• [OBJECTIVES]
[1] Translate this sentence from the blog excerpt into Spanish: "In recent weeks I've been working more closely with the team who are creating the new scanning process and so I've not always been at my desk."
[2] Where did the writer and Hannah go for their birthdays, according to the blog excerpt?

In addition to this, we take our lunch break from 12 until 1 most days,
whereas most other teams here have 1 til 2 which gives the appearance of us
not working.
In recent weeks I've been working more closely with the team who are
creating the new scanning process and so I've not always been at my desk.
Perhaps me spending more time in the scan centre will prevent my team
members from taking such liberties with their spare time.
Regards,
Nick Downs
Team Leader
- Location:Work
- Mood:
discontent - Music:Black Sabbath - Lady Evil
Couple quick things...
1. Yes, Hannah and I went to Paris for our birthdays, yes it was great. Ask me about it if you wanna know more or see photos.
2. Happy Birthday Jen!
3. Oh crap, they cancelled the good nights at The Beercart and I couldn't make it to the last ones...
Here's some lyrical content that I think needs to be shared with the internet...
"Sly Exit" by Ye Wiles
We walked on to keep the chavs at bay, it was such a bright evening, fair/changeable lets say.
When it began to rain, my hand went numb, my nauseous heart sank, but I didn't complain, it was such a nice place to get drunk.
Forget me - Fight it out, Fight it out, I don't want to see that, forget me - Fight it out fight it out, I don't wanna see that, if there's changes let me know, when there's changes let me know.
The view from here remains unchanged from a 1000 years ago, except for an empty fag packet that lies buried in the snow...
I would not change a thing except the percentage of this wine, and I wouldn't drink in the first place but it is such a good way to kill time.
Forget me - Fight it out, Fight it out, I don't want to see that, forget me - Fight it out fight it out, I don't wanna see that, if there's changes let me know, when there's changes let me know.
My decision - sly exit - stops me from getting bored, five pounds well spent - drink I can afford.
I wonder if I can return?
Or whether they will ever learn.
Forget me - Fight it out, Fight it out, I don't want to see that, forget me - Fight it out fight it out, I don't wanna see that, if there's changes let me know, when there's changes let me know. If there's changes let me know, LET ME KNOW. If there's changes let me know, when there's changes let me know.
- Location:Work
- Mood:
contemplative - Music:NOFX - Eat The Meek
I'll probably be asked about this a lot at the weekend so i thought I'd address it here first. The protests in London this week have -
- had no effect on my working life, except that i've been allowed to wear smart/casual clothes*
- seemed rather confused, with no one able to tell me what it is they hope to achieve
- been largely ignored by city workers not directly affected by them
- become rather tempting to join
So I mostly want to join the protest because it looks like fun (the bits that don't involve brutality) and it would get me out of the damned office.
Someone on the BBC said that yesterday afternoon, after the worst bits had happened that there was a 'festival atmosphere' this was very true - on my walk to the train station, there were lots of security staff and police eyeing anyone with long hair/dreads and leather jackets suspiciously. It felt like that moment when you leave the festival and suddenly you're outnumbered once more by the normal people.

• [RECORDED DATA]
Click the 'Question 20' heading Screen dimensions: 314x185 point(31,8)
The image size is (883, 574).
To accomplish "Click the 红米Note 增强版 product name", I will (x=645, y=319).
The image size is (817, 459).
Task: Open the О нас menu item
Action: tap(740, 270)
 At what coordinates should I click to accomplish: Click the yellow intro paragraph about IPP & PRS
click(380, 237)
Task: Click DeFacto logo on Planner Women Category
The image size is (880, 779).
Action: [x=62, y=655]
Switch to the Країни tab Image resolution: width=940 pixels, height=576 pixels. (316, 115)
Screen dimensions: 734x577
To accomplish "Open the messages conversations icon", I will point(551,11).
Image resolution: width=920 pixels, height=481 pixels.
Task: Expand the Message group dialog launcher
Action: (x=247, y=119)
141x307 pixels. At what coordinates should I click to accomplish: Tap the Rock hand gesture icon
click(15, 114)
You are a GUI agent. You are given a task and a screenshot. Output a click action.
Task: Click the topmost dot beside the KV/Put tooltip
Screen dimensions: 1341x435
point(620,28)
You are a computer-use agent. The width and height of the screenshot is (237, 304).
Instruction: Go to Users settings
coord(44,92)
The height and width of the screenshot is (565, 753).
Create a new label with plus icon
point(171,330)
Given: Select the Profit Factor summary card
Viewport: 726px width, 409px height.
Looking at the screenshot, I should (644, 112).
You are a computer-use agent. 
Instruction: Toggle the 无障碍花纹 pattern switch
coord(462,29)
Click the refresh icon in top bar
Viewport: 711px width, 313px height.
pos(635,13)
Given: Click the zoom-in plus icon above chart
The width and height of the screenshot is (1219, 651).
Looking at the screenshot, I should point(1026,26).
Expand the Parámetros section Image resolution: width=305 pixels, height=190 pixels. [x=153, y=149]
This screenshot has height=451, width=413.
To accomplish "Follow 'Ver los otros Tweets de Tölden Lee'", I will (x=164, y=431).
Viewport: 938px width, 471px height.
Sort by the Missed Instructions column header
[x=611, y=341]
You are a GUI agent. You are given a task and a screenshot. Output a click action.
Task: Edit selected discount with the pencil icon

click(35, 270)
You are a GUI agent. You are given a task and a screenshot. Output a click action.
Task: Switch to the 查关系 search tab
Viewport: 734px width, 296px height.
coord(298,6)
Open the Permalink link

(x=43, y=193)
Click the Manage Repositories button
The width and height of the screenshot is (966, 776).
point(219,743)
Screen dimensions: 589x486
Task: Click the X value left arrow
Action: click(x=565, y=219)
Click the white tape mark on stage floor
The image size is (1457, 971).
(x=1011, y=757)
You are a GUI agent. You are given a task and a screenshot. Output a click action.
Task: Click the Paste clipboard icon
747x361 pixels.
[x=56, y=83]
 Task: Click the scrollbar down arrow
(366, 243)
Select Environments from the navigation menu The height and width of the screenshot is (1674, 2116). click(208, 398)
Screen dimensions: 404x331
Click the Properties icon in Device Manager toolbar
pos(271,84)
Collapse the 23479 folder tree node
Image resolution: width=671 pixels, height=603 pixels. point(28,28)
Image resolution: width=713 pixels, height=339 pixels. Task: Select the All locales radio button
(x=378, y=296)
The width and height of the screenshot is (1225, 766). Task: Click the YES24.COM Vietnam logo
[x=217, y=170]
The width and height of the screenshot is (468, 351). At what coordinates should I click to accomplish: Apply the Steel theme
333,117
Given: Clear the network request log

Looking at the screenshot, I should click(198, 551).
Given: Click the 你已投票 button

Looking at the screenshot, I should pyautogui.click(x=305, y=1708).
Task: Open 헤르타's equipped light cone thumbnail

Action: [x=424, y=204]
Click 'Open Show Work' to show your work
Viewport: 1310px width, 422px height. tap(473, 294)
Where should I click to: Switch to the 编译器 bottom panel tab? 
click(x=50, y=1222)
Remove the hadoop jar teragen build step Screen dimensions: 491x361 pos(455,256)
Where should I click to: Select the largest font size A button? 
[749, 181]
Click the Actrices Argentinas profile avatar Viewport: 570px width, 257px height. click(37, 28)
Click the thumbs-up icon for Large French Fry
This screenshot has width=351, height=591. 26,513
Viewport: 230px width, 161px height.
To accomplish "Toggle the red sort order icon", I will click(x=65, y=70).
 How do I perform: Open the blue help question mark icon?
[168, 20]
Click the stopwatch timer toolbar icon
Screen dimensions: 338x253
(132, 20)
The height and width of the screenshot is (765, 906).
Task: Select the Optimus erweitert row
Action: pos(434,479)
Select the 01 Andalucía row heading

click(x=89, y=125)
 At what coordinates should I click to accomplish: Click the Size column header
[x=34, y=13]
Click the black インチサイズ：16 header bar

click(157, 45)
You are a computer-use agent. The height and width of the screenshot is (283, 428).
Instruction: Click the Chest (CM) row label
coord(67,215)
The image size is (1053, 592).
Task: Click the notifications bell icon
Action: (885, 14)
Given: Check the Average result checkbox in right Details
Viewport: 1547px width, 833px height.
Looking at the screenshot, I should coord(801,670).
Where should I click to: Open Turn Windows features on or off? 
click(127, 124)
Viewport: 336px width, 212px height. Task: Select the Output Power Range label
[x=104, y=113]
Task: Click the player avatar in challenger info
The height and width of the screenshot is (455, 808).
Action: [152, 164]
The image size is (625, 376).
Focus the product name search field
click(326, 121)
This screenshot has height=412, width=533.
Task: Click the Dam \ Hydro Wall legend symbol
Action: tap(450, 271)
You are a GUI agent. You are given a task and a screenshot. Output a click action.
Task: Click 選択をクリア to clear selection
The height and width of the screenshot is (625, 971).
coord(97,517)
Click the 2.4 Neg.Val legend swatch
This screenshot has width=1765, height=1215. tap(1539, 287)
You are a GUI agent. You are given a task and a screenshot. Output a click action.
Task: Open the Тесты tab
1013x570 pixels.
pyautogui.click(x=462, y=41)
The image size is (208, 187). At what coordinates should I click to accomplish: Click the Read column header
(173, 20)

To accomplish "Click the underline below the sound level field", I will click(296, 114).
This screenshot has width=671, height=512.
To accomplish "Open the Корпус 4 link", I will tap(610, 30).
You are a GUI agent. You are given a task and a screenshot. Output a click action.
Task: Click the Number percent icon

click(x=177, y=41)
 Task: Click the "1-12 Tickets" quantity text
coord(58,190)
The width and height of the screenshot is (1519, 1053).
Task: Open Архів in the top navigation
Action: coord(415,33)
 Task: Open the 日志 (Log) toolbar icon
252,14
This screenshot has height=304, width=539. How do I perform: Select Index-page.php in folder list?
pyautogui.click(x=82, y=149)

• [TASK-BY-TASK RESULTS]
[1] En las últimas semanas he estado trabajando más de cerca con el equipo que está creando el nuevo proceso de escaneo, así que no siempre he estado en mi escritorio.

[2] Paris.